Wasps are not beneficial pollinators, they are pollinators, but they’re not great pollinators like a Mason Bee or European Honey bee or a Bumblebee. The bees are the big pollinators, wasps, Yellow Jackets, Bald-faced Hornets, those guys are beneficial in that they eat other insects, they’re more carnivores. They’ll eat anything, they’ll eat the sugar or they’ll eat the pollen, they’ll eat all that sweet stuff, but they really want meat. So, you’ll see them feeding on other meat-based things.

Where to Find Wasp Nests

John: That’s interesting. You talked a little bit about wasps and where they nest, but what are some of the most typical places around the house where I might see wasps’ nest?

Zack:  Yeah, so I would say, let’s start with the Paper wasps. Paper wasps, they’re generally somewhat tucked away from the weather, but they’re still exposed enough that there are pretty obvious. The common spot for them to nest is behind some shutters. So, if you put the hose behind the shutter or you’re having a pesticide application done, spray behind the shutters. What comes out of those areas? Relatively small compact area, but they can spread out. Those are common spots for the Paper wasp. You’ll also see the Paper wasp, if you look up at the peak of the house above the garage or whatever peak underneath the soffit, behind the fascia board, those areas where Paper wasps are going to build.
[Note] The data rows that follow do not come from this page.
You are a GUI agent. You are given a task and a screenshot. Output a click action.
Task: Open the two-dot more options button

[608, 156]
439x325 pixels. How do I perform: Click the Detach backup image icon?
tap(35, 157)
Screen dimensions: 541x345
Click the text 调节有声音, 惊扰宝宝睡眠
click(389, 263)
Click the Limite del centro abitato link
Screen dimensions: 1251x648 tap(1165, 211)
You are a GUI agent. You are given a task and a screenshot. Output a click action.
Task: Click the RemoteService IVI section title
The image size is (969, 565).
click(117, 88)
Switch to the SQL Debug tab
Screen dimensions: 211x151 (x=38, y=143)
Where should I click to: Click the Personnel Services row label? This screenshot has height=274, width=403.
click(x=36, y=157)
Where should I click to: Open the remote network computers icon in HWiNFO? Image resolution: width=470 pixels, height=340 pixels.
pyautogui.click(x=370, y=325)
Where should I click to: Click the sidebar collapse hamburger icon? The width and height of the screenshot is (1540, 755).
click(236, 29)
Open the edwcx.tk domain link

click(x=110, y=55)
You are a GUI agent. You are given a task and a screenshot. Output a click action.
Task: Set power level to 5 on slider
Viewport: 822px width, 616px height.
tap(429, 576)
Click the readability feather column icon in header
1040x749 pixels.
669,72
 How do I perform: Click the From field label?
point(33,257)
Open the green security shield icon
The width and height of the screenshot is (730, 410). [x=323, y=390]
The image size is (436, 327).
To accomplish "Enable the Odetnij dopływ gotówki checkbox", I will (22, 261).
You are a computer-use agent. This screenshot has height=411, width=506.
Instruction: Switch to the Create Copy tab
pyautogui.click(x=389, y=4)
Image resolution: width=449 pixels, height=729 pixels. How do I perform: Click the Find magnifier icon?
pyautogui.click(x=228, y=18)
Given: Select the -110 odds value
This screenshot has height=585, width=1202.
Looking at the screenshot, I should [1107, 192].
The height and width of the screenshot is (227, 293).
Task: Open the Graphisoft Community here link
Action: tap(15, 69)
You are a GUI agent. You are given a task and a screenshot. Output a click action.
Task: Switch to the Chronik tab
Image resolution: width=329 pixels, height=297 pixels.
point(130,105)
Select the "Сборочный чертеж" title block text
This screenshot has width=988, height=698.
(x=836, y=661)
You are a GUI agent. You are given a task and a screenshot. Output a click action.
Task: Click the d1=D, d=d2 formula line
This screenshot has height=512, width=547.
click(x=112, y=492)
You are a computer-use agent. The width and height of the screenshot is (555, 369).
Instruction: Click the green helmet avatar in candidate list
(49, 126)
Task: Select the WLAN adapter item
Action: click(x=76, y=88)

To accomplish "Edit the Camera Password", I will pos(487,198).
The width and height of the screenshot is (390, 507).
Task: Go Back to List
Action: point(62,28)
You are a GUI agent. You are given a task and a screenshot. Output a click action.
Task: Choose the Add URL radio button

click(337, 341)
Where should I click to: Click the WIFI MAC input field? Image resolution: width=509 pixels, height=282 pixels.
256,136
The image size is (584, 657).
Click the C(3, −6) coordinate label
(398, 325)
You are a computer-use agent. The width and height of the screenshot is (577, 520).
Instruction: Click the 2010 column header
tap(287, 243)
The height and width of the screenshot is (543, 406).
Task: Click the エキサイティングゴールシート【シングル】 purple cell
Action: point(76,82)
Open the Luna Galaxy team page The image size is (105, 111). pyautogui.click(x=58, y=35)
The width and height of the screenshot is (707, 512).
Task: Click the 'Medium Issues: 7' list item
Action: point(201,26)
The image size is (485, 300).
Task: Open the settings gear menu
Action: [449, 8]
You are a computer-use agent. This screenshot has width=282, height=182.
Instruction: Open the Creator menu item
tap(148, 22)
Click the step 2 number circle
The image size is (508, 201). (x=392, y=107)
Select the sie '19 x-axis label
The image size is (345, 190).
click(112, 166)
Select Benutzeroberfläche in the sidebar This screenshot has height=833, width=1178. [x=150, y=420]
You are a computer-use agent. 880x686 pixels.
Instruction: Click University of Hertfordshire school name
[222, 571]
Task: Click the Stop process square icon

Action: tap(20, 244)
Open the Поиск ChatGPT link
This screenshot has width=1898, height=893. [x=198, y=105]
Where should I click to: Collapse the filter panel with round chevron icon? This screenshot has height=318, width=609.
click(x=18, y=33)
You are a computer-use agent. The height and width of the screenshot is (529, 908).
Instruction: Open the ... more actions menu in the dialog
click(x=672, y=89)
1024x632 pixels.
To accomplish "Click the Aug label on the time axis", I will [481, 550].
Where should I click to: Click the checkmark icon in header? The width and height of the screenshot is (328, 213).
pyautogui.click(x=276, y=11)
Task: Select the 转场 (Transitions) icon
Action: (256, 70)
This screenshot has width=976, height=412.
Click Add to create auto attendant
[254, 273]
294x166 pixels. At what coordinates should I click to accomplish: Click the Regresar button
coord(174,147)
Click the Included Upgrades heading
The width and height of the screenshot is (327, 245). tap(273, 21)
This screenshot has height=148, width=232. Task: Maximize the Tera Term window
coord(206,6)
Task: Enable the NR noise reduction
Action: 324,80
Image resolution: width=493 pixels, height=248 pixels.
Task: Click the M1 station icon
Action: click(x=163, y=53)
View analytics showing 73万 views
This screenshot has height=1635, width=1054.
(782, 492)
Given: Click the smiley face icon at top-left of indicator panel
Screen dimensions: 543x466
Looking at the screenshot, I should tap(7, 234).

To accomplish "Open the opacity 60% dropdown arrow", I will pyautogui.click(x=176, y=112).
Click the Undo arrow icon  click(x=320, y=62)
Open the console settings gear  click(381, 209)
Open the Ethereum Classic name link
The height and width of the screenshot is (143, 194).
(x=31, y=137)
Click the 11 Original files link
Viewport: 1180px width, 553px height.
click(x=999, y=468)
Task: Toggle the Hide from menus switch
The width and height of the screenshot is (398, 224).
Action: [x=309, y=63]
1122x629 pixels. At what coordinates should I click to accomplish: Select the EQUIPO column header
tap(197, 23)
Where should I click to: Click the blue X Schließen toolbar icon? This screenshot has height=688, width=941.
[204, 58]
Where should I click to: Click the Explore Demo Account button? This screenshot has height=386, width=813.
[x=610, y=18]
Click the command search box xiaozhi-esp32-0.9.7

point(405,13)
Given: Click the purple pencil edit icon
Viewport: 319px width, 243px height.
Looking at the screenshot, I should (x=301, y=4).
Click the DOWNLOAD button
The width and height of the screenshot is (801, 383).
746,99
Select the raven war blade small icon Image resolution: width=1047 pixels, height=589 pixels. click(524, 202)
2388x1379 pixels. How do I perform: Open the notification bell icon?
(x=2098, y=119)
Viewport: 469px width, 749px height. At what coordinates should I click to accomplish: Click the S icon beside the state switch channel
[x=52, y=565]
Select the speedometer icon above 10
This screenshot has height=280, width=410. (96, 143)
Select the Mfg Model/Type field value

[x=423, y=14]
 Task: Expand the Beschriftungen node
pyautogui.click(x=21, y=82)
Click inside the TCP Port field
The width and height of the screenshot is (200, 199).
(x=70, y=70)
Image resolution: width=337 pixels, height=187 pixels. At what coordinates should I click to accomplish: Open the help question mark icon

They don’t need a lot of room and they don’t grow very, very large. They will not reinvest an old dead nest too. So those areas underneath the gutters, you’ll see the exposed nests, behind the shutters, inside the lamp posts, a lot of times you see those close enough where it’s to the outside world where it’s easy to fly around in and out.

I see those in gable vents of the house as well, but it’s somewhat protected but also somewhat exposed. The Bald-faced Hornet nests, they’re always exposed, but they grow bigger and bigger and bigger. They’re a ball shape, they’re rounded, they have the paper coverings. A lot of times the window, the entry and exit will be almost like a shoot out of the bottom of it.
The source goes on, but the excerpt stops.